Bag 2 is the knight and griffin:


This was another good build. As with the hippogriff, the design uses modern building techniques and parts like click hinges, ball joints, rods and clips, and technic axle connections. The only thing that told me that I was not making a Lego-designed creature was the use of a part that Lego does not have: a plate with studs on each side. This part, which Mega Bloks has been using for years, allows you to do things that you cannot with only Lego. I like how Enlighten combines Lego and Mega Bloks parts to make their unique designs.


The griffin head is a unique molded piece that connects with a larger ball joint that is not the same size as the larger Lego ball joints. When I made the Crocodile, I thought this joint was unique to Enlighten, but later I found that Mega Bloks uses that size connection.

The griffin wings are truly impressive. They are made from a thick printed plastic, and are the same size as the wings from the Morro Dragon. I am not used to getting such a large wing or sail piece in a smaller set, but the proportions are actually right for the build.

Despite the overall solidity, there was one important part of the griffin build that suffered from low part quality.
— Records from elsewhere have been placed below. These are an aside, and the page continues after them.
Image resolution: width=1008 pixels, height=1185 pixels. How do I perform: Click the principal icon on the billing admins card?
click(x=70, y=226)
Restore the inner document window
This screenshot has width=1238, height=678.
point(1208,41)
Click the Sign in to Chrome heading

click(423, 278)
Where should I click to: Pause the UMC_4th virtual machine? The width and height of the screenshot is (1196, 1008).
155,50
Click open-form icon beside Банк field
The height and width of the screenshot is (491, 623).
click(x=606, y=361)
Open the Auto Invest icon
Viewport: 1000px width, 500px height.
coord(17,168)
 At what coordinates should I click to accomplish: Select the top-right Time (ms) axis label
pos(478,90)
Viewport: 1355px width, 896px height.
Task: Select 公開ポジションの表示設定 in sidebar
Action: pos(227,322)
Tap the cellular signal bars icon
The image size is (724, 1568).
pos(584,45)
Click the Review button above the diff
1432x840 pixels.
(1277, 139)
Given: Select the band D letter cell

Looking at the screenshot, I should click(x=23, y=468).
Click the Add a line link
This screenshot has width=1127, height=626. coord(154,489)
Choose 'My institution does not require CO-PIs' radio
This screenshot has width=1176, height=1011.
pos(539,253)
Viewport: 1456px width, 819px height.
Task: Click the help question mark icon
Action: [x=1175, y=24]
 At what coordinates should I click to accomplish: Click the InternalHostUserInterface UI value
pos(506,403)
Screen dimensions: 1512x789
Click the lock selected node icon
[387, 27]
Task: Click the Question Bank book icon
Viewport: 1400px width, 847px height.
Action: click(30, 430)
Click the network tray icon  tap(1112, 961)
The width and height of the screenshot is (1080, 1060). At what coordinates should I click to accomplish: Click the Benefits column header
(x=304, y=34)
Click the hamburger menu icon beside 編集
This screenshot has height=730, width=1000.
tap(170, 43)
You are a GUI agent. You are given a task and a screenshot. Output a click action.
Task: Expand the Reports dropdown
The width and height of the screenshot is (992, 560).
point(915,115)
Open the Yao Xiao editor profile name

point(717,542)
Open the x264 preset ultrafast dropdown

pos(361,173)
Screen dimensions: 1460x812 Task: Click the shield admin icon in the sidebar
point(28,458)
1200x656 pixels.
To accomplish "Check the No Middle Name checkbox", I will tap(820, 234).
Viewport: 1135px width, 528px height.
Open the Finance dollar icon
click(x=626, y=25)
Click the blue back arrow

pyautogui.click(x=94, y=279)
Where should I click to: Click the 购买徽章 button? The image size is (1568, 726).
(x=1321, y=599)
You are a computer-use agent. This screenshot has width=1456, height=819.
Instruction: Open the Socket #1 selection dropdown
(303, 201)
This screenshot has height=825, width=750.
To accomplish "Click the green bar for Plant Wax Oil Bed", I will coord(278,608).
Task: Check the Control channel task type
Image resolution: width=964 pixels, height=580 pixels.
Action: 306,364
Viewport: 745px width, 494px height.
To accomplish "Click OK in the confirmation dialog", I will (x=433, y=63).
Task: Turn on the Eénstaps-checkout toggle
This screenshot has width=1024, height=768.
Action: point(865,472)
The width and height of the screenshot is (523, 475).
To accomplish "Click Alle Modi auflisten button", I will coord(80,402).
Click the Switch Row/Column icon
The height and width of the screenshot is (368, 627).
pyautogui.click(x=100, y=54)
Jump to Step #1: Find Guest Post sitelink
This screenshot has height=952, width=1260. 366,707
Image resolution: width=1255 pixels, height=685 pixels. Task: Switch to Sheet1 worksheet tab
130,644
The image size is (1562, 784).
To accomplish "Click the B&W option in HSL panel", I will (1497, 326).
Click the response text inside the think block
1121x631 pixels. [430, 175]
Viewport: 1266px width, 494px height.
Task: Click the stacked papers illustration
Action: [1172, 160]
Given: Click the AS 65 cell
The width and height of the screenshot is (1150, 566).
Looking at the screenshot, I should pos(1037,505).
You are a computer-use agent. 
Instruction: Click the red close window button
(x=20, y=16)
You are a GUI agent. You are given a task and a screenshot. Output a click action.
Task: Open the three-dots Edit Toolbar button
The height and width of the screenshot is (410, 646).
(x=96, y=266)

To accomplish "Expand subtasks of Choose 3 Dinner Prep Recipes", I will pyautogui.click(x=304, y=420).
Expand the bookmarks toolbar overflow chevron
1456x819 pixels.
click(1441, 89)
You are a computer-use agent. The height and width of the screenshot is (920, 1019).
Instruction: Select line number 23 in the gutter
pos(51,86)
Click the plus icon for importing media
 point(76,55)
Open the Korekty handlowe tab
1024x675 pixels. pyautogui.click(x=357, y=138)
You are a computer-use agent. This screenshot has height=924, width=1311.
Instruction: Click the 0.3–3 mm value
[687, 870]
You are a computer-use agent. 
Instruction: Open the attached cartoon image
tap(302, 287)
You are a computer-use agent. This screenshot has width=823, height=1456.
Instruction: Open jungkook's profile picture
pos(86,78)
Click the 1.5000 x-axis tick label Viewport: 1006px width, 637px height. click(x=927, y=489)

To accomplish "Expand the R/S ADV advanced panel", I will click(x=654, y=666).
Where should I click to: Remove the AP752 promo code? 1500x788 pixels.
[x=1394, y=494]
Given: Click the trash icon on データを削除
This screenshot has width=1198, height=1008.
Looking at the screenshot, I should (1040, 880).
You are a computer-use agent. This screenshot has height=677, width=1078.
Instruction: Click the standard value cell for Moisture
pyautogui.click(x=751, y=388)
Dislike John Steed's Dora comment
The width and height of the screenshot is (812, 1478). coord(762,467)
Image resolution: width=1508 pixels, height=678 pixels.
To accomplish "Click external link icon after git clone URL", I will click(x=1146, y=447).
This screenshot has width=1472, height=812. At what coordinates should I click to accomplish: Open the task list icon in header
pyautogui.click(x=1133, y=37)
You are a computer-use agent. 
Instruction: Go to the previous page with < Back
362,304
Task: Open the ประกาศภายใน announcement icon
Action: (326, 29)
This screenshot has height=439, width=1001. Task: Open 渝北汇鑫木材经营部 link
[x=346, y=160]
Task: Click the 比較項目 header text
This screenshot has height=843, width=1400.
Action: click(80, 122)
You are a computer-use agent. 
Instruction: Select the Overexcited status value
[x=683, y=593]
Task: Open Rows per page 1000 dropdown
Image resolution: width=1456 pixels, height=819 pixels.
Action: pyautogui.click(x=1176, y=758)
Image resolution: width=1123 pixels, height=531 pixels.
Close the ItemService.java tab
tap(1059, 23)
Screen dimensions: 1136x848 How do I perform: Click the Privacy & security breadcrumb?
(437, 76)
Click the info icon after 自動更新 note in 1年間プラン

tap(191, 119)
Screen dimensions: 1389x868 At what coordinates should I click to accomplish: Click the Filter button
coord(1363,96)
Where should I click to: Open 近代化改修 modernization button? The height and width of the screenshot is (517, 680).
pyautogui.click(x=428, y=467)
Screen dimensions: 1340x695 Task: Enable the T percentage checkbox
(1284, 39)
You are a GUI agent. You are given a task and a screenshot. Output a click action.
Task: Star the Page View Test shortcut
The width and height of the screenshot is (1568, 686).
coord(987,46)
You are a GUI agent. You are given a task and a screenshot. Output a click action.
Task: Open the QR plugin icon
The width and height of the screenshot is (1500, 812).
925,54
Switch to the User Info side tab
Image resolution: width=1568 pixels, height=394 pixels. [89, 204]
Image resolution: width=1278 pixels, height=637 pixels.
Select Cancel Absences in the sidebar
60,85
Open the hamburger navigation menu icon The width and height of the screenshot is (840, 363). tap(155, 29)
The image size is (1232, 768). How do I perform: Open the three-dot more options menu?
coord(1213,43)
The 1x2 brick with technic axle connector did not grip to the axle, which meant that the head popped off very easily. When I replaced this with a Lego brick from my connection, it worked fine. The Enlighten brick will not hold any axle and is only useful for greebling.

Aside from that, I might have been making a very well-designed fan creation with Lego bricks, a few of which were older or somewhat worn out. Of the three Enlighten sets I have tried, this one is definitely the best value and the one I recommend the most. Its minifigures may not be as unique or impressive, but the parts and designs are better. For $12 [Jan 2018 edit: the price has gone up to $16], you will get two fantasy creatures, both of which are as good as the main attraction of a $20 Lego set:


Both models have stood up to at least two evenings of poseing, fiddling, moving around, and otherwise being used as an alternative to a fidget cube while I do other things. I am confident that I can pack them into a bin and take them to games without them falling apart.

Enlighten has become a serious competitor to Lego. Their pieces are almost as good, and a lot cheaper. Their instruction books are actually better. They are producing a full range of good original designs. I'll be watching them to see what else they make.